PROBLEM STATEMENT:
Render as a numbered list the lines from the start through the line that contains "[x=999, y=53]", leaving out any blank lines.

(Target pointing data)

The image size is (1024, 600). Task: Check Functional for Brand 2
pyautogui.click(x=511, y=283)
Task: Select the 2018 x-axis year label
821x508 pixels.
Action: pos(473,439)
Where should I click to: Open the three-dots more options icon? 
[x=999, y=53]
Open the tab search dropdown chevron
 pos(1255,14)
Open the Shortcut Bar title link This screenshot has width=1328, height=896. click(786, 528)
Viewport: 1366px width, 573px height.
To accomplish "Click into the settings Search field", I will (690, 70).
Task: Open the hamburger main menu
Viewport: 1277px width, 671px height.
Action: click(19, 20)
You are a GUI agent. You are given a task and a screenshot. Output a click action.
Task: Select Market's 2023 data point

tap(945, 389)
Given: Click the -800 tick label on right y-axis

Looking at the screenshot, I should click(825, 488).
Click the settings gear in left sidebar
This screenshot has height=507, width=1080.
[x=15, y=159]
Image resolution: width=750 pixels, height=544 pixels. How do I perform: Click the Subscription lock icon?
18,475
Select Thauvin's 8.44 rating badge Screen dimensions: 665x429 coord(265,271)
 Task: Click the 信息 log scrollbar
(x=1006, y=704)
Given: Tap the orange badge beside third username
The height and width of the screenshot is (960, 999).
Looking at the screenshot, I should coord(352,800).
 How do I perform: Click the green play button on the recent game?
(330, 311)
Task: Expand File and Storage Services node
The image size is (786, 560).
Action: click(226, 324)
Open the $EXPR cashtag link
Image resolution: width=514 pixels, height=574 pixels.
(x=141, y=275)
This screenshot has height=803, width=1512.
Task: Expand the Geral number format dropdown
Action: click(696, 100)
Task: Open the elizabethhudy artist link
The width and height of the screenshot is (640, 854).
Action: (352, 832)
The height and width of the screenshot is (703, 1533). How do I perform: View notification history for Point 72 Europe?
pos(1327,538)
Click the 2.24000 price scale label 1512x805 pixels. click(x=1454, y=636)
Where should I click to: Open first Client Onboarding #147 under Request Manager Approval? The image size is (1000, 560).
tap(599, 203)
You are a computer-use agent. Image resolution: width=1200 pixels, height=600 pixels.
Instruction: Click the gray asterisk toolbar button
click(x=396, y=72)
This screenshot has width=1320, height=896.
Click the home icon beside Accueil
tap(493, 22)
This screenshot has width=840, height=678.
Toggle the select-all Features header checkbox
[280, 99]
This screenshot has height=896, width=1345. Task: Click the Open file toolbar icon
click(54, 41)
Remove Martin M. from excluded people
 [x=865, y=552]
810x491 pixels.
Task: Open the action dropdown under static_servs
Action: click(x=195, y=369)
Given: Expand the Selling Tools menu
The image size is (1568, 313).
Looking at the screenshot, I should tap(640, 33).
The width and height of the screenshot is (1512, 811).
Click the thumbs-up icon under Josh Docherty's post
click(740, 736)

FULL SOLUTION:
1. The image size is (1024, 600). Task: Check Functional for Brand 2
2. pyautogui.click(x=511, y=283)
3. Task: Select the 2018 x-axis year label
4. 821x508 pixels.
5. Action: pos(473,439)
6. Where should I click to: Open the three-dots more options icon? 
7. [x=999, y=53]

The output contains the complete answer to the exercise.